The first episode is saturated with nonsense like this. Ultimately, it relies less on substance and more on appeals to emotion (and blatant lies) to get its point across. How can anyone root against Eli Stone when he helps the mother of an autistic boy to prevail against a towering legal firm and monolithic vaccine maker? It doesn’t matter that Eli suffers from delusional hallucinations; that the mother doesn’t understand causality, medicine, or science; or that the cause they’ve decided to champion is ridiculous and unsupported by any evidence. What matters is that the little guy won. The delusional, idiotic, little guy.
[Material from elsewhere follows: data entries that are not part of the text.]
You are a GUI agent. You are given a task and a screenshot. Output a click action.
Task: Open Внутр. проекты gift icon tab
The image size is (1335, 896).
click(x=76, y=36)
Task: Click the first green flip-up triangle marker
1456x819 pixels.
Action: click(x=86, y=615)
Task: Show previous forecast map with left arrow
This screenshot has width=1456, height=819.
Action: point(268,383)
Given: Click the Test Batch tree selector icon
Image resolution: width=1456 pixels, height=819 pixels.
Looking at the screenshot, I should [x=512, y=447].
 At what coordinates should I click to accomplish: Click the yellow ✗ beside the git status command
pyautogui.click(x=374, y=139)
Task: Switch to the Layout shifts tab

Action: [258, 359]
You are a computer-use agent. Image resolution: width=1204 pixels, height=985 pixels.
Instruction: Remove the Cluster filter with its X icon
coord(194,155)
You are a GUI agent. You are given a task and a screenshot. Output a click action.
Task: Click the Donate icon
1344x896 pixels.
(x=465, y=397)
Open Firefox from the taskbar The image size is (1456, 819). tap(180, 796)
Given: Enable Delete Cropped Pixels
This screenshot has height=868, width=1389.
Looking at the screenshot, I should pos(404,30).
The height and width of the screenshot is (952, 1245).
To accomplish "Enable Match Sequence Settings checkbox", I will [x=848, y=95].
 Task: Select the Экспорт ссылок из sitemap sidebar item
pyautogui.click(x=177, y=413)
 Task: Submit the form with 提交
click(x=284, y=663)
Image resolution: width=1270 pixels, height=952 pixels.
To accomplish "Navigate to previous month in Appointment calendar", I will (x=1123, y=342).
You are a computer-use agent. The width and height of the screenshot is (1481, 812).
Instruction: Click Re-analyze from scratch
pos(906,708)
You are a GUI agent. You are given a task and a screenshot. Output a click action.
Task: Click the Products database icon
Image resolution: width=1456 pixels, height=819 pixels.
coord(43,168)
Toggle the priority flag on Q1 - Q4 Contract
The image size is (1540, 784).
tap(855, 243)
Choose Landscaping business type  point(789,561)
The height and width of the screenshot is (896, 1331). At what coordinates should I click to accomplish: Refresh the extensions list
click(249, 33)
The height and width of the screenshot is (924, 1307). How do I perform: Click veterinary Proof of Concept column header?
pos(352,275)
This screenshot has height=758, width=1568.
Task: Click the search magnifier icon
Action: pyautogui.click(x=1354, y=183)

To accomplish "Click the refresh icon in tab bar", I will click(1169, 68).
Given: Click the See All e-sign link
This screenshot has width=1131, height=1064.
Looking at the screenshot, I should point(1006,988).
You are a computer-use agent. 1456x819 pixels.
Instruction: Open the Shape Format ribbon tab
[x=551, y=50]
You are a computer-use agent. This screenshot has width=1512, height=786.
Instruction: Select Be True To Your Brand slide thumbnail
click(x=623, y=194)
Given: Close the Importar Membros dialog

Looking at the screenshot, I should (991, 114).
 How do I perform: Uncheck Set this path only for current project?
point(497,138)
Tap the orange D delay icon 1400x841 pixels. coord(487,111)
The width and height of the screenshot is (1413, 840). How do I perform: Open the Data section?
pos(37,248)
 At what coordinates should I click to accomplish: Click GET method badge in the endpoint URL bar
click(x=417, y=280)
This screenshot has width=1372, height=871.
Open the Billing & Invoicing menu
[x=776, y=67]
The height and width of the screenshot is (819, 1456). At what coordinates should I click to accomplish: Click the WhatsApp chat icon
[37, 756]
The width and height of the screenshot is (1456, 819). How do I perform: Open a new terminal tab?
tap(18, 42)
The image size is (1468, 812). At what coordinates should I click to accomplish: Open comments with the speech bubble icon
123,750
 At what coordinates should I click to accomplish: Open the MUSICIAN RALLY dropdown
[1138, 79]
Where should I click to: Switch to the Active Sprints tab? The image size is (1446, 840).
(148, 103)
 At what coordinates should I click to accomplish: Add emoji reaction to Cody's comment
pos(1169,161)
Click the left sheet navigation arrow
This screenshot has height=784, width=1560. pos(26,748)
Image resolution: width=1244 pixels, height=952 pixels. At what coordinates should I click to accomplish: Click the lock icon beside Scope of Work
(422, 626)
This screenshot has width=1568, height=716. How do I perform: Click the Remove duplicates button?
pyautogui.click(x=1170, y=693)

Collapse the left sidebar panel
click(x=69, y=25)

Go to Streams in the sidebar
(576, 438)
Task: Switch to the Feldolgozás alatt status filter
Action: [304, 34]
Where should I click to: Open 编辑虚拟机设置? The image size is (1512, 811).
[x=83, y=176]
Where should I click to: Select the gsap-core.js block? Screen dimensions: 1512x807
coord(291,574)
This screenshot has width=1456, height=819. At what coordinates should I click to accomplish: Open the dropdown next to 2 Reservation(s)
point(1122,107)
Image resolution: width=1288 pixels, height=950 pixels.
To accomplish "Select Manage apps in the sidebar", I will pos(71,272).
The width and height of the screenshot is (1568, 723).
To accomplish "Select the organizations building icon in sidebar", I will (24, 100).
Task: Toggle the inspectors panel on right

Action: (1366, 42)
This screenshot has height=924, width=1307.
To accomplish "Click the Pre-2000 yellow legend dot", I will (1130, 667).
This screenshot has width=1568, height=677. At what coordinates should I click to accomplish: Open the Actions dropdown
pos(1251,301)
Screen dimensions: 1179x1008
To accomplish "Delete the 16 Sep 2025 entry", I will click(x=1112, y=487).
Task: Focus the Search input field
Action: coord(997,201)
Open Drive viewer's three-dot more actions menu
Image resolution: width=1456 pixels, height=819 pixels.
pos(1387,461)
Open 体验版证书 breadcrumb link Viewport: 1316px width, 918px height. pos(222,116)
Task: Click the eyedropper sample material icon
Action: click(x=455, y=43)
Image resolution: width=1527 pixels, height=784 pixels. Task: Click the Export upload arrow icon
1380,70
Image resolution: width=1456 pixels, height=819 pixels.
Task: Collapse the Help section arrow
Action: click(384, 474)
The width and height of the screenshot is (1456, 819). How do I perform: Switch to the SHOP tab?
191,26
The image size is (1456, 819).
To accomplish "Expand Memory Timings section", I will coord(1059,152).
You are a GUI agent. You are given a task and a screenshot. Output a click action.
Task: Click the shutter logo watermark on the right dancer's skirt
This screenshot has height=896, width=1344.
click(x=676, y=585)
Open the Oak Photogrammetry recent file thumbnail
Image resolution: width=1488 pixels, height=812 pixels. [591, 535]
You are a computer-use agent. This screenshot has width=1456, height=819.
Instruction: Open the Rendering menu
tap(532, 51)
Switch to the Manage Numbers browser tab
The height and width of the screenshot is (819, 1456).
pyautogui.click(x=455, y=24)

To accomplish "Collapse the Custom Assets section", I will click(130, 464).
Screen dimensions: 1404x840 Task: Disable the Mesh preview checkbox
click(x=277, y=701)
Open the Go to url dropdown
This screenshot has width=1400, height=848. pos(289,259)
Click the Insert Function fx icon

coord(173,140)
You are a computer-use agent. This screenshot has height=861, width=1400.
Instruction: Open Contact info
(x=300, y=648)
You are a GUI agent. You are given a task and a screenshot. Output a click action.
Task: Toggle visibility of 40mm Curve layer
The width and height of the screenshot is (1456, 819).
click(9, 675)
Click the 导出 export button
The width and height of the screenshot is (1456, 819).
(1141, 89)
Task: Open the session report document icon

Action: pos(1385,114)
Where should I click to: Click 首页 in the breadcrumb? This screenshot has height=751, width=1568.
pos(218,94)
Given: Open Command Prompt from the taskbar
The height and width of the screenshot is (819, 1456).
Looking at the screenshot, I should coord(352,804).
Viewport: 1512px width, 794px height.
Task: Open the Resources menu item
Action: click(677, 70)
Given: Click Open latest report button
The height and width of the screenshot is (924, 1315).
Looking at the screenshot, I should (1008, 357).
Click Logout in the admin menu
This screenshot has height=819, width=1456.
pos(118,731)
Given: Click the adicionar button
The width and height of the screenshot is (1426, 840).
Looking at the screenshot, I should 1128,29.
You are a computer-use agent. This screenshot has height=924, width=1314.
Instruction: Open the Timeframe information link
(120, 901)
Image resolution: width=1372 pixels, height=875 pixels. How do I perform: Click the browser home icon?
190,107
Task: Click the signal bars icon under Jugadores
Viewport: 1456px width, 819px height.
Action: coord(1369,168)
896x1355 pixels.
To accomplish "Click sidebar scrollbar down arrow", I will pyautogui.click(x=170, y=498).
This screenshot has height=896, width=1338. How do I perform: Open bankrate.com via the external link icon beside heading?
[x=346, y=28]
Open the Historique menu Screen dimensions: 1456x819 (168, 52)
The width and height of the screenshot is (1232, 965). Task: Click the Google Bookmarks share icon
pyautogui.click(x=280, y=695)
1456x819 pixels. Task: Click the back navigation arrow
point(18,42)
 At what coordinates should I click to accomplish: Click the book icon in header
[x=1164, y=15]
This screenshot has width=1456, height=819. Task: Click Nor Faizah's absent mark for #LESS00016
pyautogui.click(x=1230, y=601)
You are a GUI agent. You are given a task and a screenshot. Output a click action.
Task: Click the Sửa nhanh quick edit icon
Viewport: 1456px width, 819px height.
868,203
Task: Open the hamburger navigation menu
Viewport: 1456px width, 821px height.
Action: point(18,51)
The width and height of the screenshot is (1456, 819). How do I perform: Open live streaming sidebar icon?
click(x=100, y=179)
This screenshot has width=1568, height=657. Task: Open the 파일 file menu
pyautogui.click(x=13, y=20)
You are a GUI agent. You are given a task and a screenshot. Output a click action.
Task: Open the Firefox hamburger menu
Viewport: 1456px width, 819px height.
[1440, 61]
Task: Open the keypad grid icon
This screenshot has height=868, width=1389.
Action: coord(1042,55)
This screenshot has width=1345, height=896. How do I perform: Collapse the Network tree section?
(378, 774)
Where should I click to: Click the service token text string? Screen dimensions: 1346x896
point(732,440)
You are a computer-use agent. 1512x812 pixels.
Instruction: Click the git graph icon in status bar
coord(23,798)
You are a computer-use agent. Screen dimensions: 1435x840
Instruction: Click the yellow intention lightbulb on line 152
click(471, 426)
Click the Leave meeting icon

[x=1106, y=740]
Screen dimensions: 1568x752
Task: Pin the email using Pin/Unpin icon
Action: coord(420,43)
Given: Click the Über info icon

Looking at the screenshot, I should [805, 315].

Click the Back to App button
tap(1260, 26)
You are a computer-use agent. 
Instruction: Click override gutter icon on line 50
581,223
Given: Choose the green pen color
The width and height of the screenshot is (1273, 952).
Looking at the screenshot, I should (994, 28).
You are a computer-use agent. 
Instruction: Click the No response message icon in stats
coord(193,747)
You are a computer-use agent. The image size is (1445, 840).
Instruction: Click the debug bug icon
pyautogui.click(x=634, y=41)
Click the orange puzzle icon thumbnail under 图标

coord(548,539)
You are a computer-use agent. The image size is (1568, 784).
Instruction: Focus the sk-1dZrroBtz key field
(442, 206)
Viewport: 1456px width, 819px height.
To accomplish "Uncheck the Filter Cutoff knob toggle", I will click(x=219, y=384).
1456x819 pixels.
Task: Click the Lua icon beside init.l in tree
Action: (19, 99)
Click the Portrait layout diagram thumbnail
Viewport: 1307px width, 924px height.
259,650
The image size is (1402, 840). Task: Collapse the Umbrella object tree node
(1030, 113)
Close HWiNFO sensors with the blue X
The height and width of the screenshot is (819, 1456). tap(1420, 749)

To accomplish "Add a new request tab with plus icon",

At heart, the show is simply trying to convey that faith can prevail over science and “facts”, and so can alternative medicine. Of course, no facts of any sort support the claims of alternative medicine practitioners or new-age gurus. Alternative medicinal practices are just a method for impatient pseudo-doctors to pretend to be practicing medicine without the effort or accountability, and new age spirituality just takes all the worst reasoning of established religions and removes it from ritual. Of course, Eli Stone ultimately fails to show that faith can transcend science. By siding with the antivaccination crowd, the show has opened itself up for criticism based on the implications of this unthinking support, and Eli Stone unwittingly refutes its new-age, feel-good ideology by advocating such nonsense. Authoritative and legitimate medical institutions like the World Health Organization and Centers for Disease Control and Prevention universally recognize that vaccines are safe and effective. What we find in Eli Stone is that faith does not trump reason. Instead, faith leads to horrible injustices and the endorsement of idiotic, unproven claims that ultimately cause more harm than good. Now we must fear for the mothers or potential mothers who watch this show and try to prevent their children from being vaccinated. We must fear for those who will refuse modern medical treatment in favor of worthless and futile reliance on alternative medicine, medicine that doesn’t have to live up to reasonable safety standards, whose efficacy is unsupported by evidence, and whose side effects can be dangerous and deadly, particularly in relation to other drugs or overuse. Eli Stone means well, but its faith causes more harm than good. To paraphrase Steven Weinberg, Eli Stone proves once and for all that though good people do good things and bad people do evil things, it takes faith for good people to do evil things.